**Written problem:** Pick out each row below that contains the string "Click" and copy every such row in full. Case counts.

**Source data:**
┄┄┄┄┄┄┄┄┄┄
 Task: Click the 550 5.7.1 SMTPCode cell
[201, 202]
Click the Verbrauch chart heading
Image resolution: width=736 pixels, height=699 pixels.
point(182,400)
┄┄┄┄┄┄┄┄┄┄
**Written solution:**
 Task: Click the 550 5.7.1 SMTPCode cell
Click the Verbrauch chart heading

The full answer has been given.